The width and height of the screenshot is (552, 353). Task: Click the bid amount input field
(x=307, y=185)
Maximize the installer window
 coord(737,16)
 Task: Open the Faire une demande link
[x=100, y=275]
☆ ☆ ☆
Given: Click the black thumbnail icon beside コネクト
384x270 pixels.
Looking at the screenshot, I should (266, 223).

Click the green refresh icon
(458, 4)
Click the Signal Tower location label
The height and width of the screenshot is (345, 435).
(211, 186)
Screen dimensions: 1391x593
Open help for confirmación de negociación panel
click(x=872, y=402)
☆ ☆ ☆
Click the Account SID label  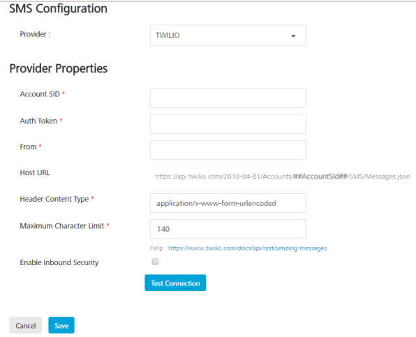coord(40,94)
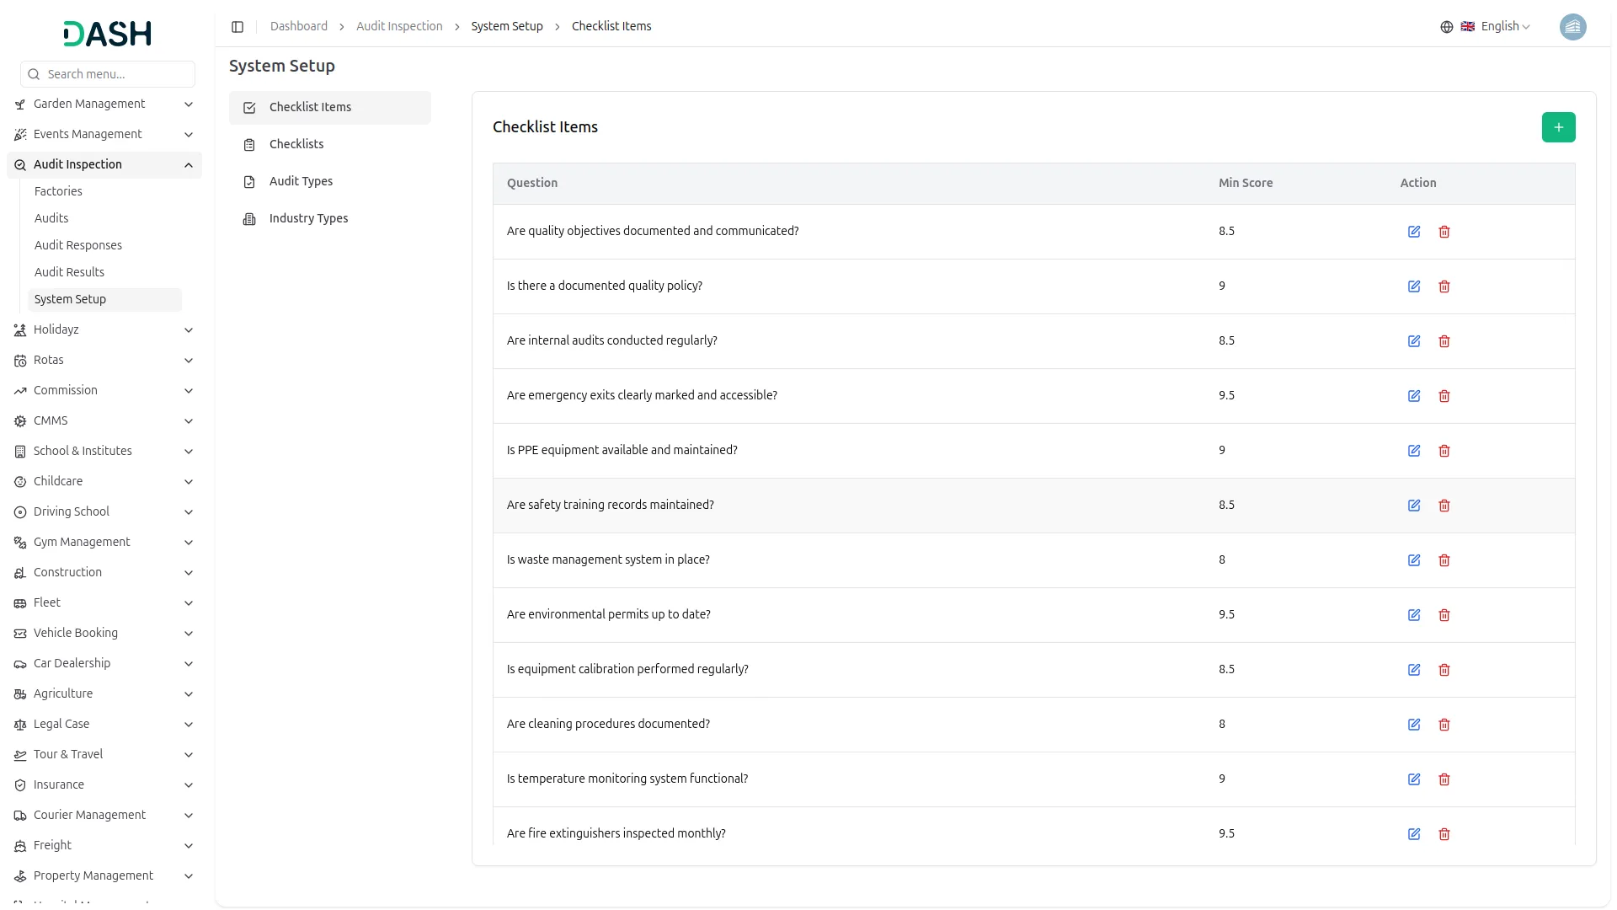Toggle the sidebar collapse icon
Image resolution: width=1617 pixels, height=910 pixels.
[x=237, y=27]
☆ ☆ ☆
▸ **Direction**: Count the lines in the rows above that contain the word "height". Reply with the number alone.

▸ **Result**: 3